## Exercise goal
Reproduce the lines below verbatim. Pictures are to be omitted.

## Input data

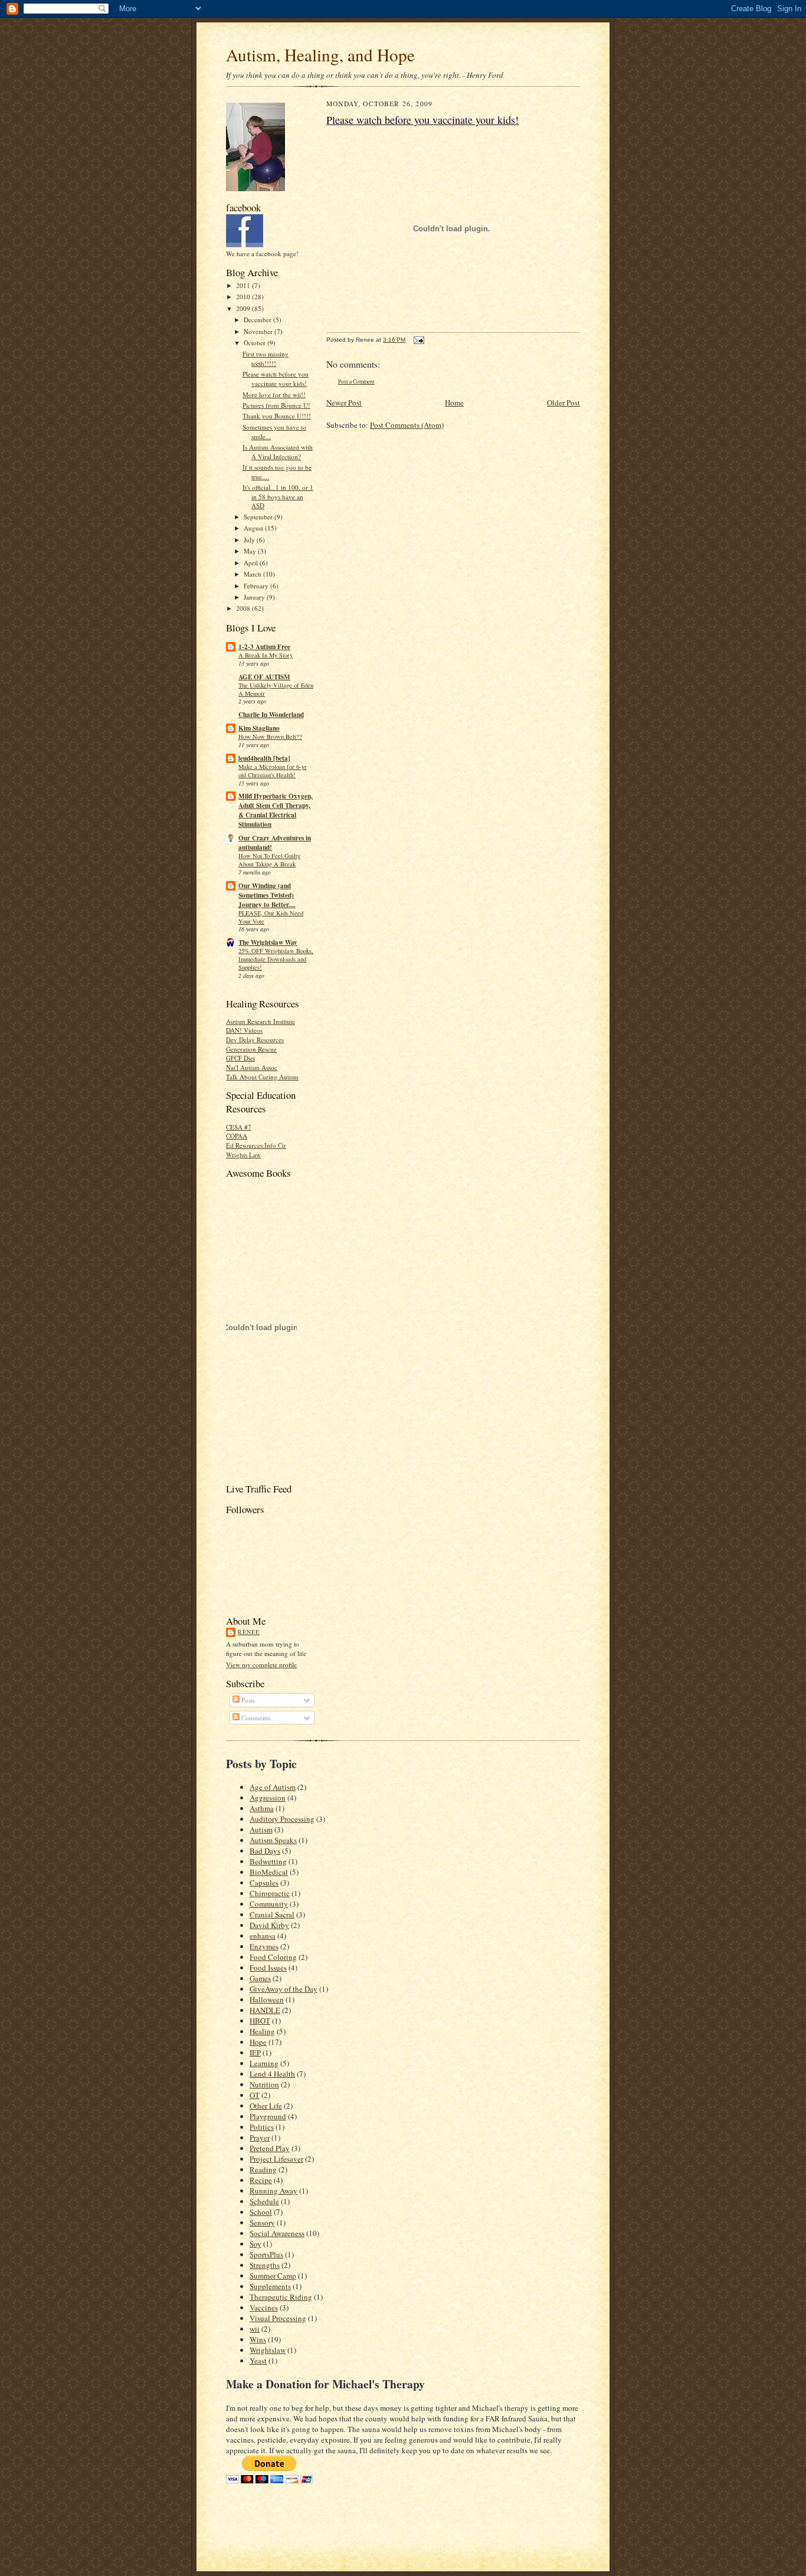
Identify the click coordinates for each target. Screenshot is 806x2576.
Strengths (265, 2265)
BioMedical (269, 1872)
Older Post (563, 402)
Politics (262, 2127)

## Answer to the exercise
Identify the click coordinates for each target. Screenshot is 806x2576.
Strengths (265, 2265)
BioMedical (269, 1872)
Older Post (563, 402)
Politics (262, 2127)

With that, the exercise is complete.